=== PROBLEM DESCRIPTION ===
Copy out every line of the data below word for word, without changing anything.

=== GIVEN DATA ===

● ● ● ●

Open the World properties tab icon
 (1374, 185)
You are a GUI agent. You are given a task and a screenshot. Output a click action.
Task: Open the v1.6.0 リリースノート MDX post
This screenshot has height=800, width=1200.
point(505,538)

● ● ● ●

=== ANSWER TO THE PROBLEM ===
Open the World properties tab icon
 (1374, 185)
You are a GUI agent. You are given a task and a screenshot. Output a click action.
Task: Open the v1.6.0 リリースノート MDX post
This screenshot has height=800, width=1200.
point(505,538)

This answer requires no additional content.